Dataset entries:
******************************
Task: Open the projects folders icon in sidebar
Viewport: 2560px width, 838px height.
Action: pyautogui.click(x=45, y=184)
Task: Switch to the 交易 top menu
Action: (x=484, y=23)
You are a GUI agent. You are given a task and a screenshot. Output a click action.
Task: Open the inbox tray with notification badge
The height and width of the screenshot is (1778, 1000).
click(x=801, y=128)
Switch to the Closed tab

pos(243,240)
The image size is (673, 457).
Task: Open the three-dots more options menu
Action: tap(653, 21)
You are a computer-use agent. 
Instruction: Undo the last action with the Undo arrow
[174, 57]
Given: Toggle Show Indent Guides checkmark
******************************
● TASK TO CARRY OUT: From the records above, copy each line where the word "agent" can be found.

● WRITTEN REPLY:
You are a GUI agent. You are given a task and a screenshot. Output a click action.
You are a computer-use agent. 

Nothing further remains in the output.